Poll: Who Will Run the TV Networks of Tomorrow?

    by Mark Glaser
    July 22, 2013
    Apple has been slowly building a base of Apple TV users, but will it finally break through to be a major player in TV services? Photo by Terretta via Flickr.

    Futurists and cord-cutters believe the time will come, sooner or later, that cable companies and their tight grip on TV content will finally loosen and we’ll live in an always-on, on-demand world of streaming TV for all. Major tech players such as Sony and Intel are prepping TV services to launch in the fall, and whispers are growing louder that Apple and Google will join them with competing services. Already Netflix, Hulu, Roku, Amazon, Aereo and others have staked a claim as disruptors, but who will really rule the roost as the TV networks of the future? Vote in our poll for who you think will eventually become our TV overloads (vote for as many as you think will be major players) and explain your thinking in-depth in the comments below. To hear more about this topic, check out last Friday’s Mediatwits podcast with guests Brian Stelter of the New York Times and Tracy Swedlow of TV of Tomorrow.

    • Former Republican

      Let us hope that it isn’t controlled by DirectTV. I suspect they know it since they are constantly trying to scam their customers into two year contracts. Rotten business tactic. . . . .

    • Rob Gibson

      I think that the TV networks of the future will include niche networks focused on specific topics. Look at the TWiT network at http://www.twit.tv. They manage to produce 30-40 hours of live television a week and manage to have an ad-supported model which allows for free viewing in either a podcast or a streaming format.

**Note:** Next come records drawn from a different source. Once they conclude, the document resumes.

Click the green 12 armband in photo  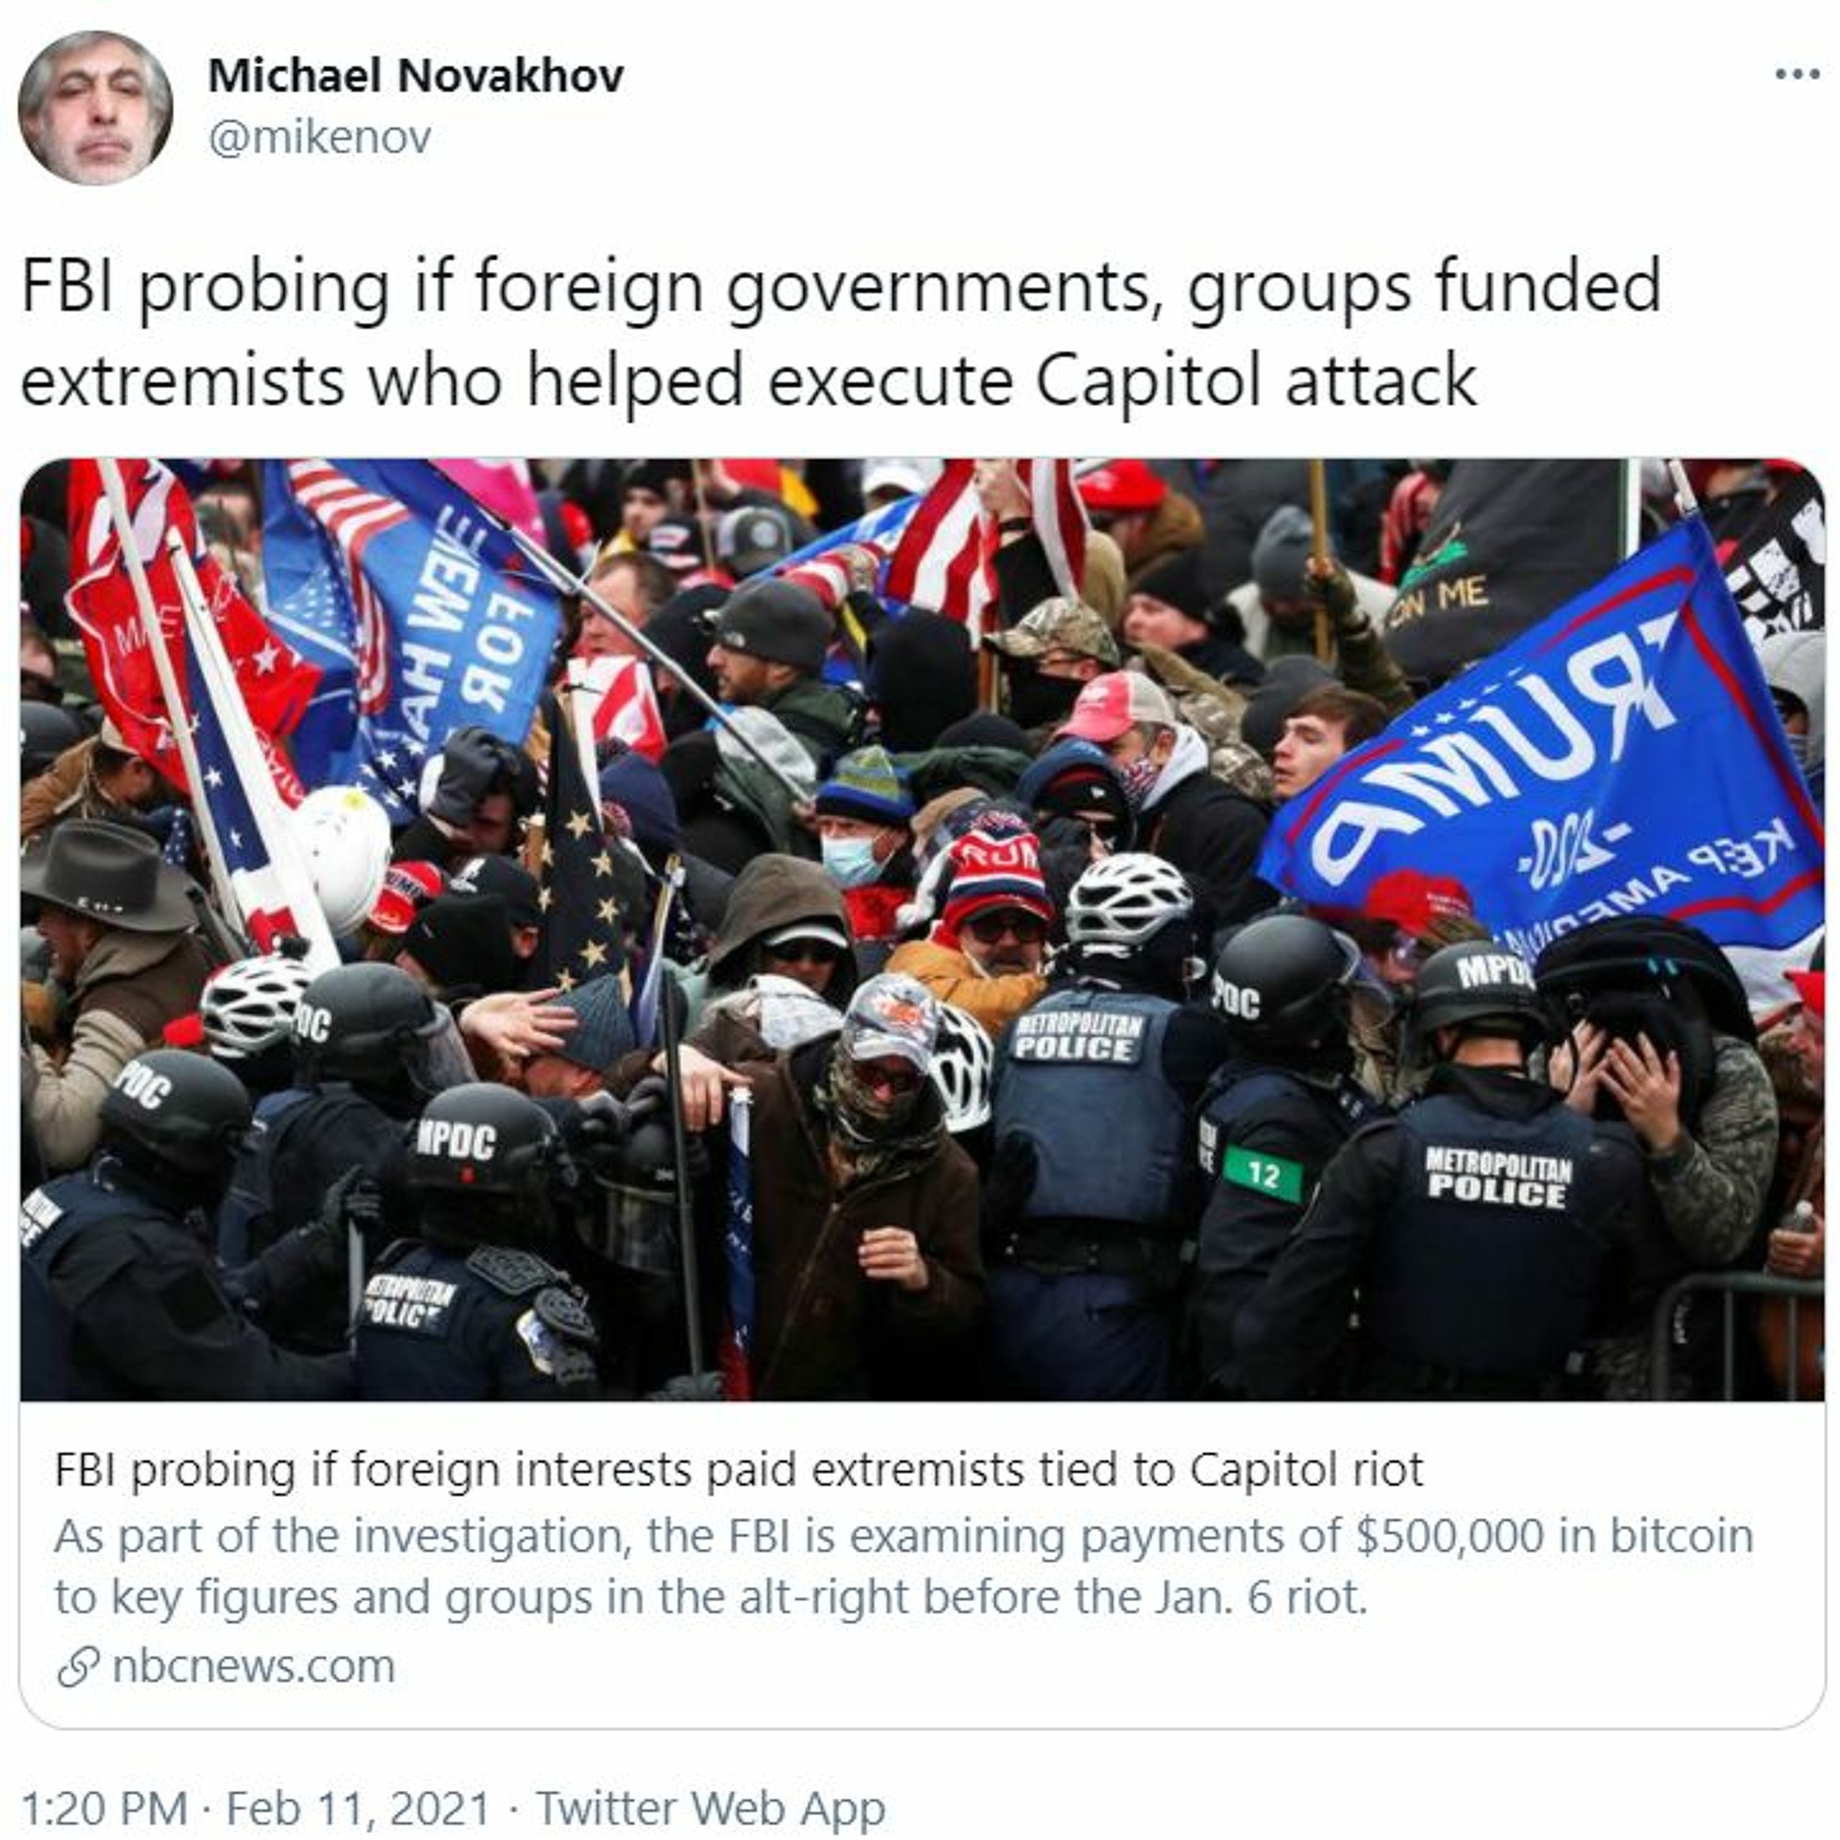(x=1263, y=1175)
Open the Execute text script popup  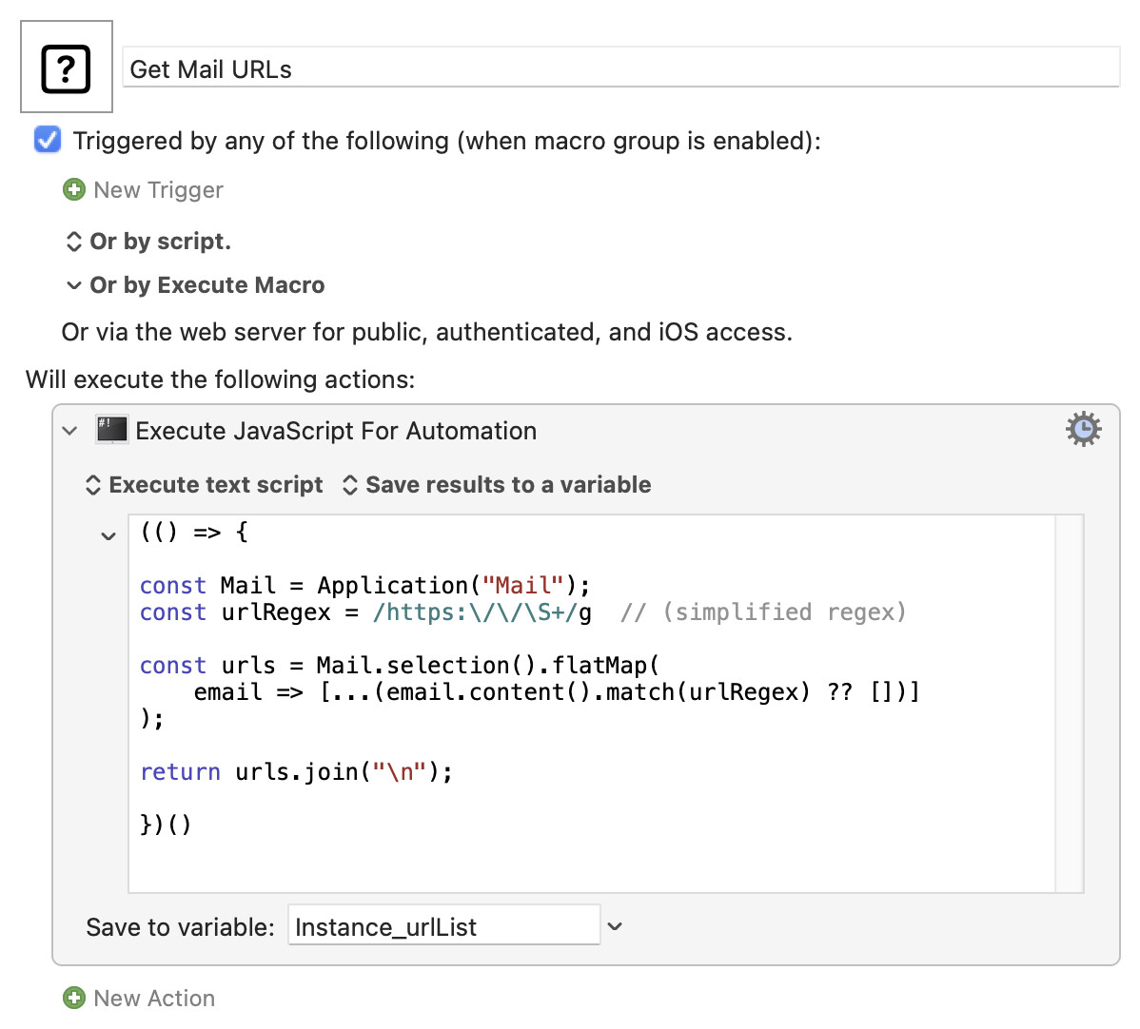point(205,485)
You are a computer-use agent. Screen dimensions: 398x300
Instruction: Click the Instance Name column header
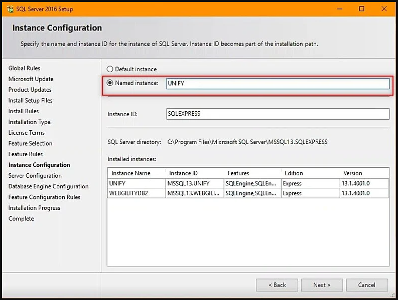(131, 173)
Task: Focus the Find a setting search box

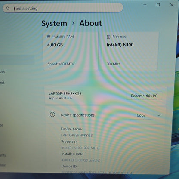Action: tap(63, 8)
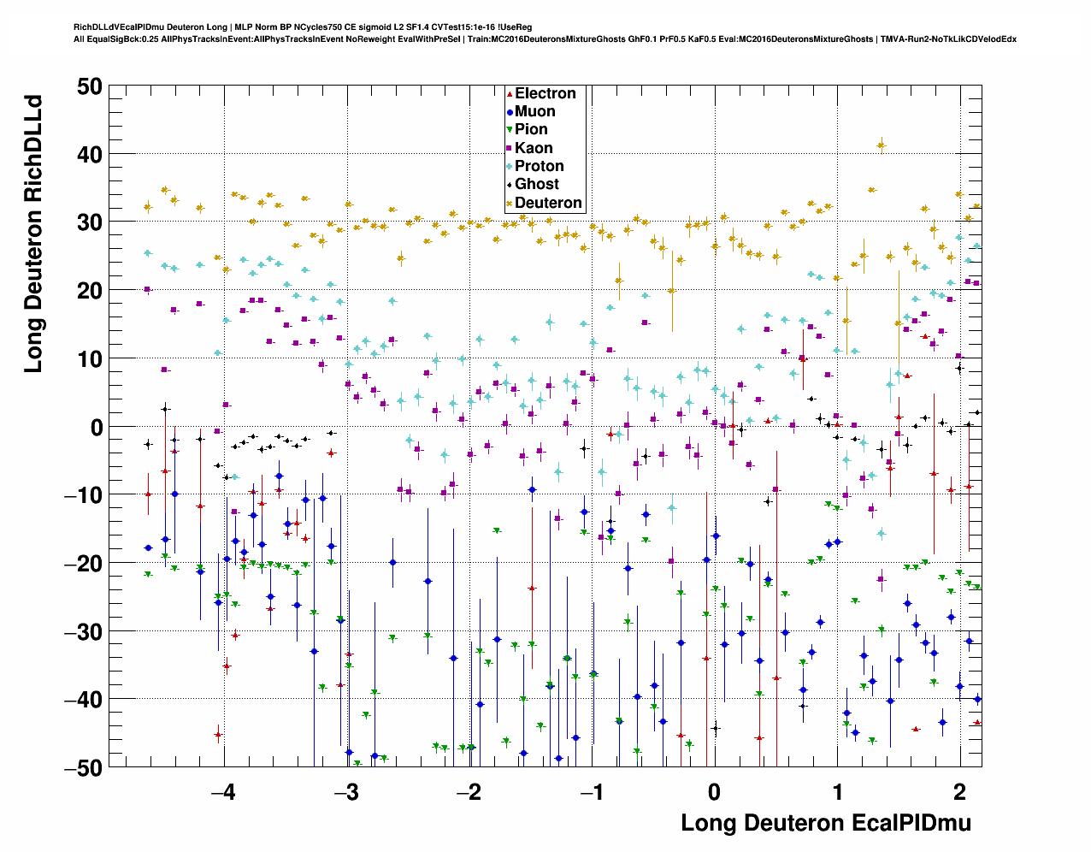The height and width of the screenshot is (852, 1091).
Task: Click the purple Kaon square legend marker
Action: pyautogui.click(x=510, y=149)
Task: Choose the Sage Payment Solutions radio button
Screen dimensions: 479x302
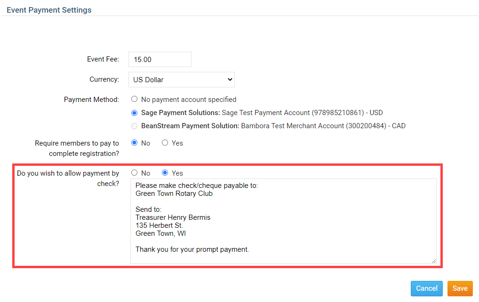Action: [135, 113]
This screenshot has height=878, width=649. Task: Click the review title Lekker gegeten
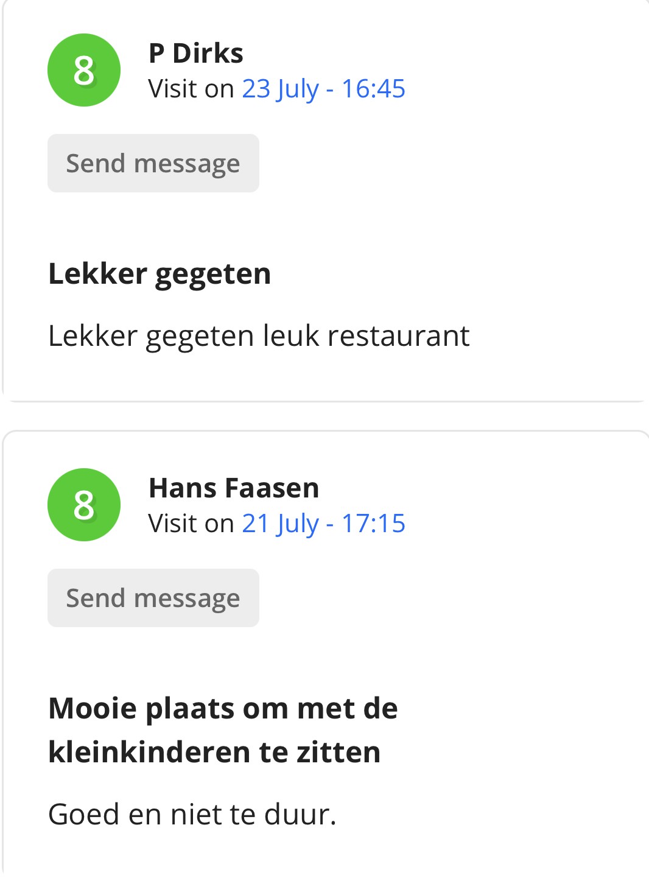point(160,274)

      Other possibilities include Revision3. Started by some former TechTV staffers, they built an alternate tech-oriented “station” which includes downloadable video podcasts of their shows. My only concern with them is that since Discovery Networks purchased the company, the tech focus is being watered down to include all sorts of content which Discovery can’t or won’t put on their traditional TV properties. Many of these shows are not quite in that “tech” niche and remind me a little of what TechTV became after G4 purchased them.

      Overall, I think individuals will be able to create unique shows or a small network of shows which consumers can choose a al carte, rather than having such broad choices as a cable or satellite package.

    • medavinci

      This begs the question then (which piggybacks off the most recent PBS Mediashift article about whether or not journalism degrees are necessary), where will the real jobs be (I.e. in the companies listed above? And would their salaries be better than a journalist?) and what should a student major in to work in the media field on th need that seems to be polar opposite and driving journalists and networks our of business? Would there be more of a need for broadcast journalists vs print? I spoke with a NY Times sports writer at an Pre-London Olympics event who said that he would never advise kids today to major in journalism, but rather study the field you want to report about so you can be an expert in it and then write about it. I think the previous article did mention getting a journalism certificate so that you can learn the skills (they mentioned ethics and standards but I would also hope they would include basic fundamentals as editing and other technical areas like camera work, et al).

      I would agree that kids today so not get their news for print or TV… They like to get it online and streaming at all hours of the night…. If there is not a shift, the younger generation will create it for sure.

      I selected Sony, Time Warner and Comcast, since they are established media outlets, and added Netflix and Hulu because they already have a large movie base and it would be an easy segway for them to add news… However, I am curious to see what direction Jeff Bezos (Amazon) will take with his acquisition of the Washington Post! Can he revive print journalism?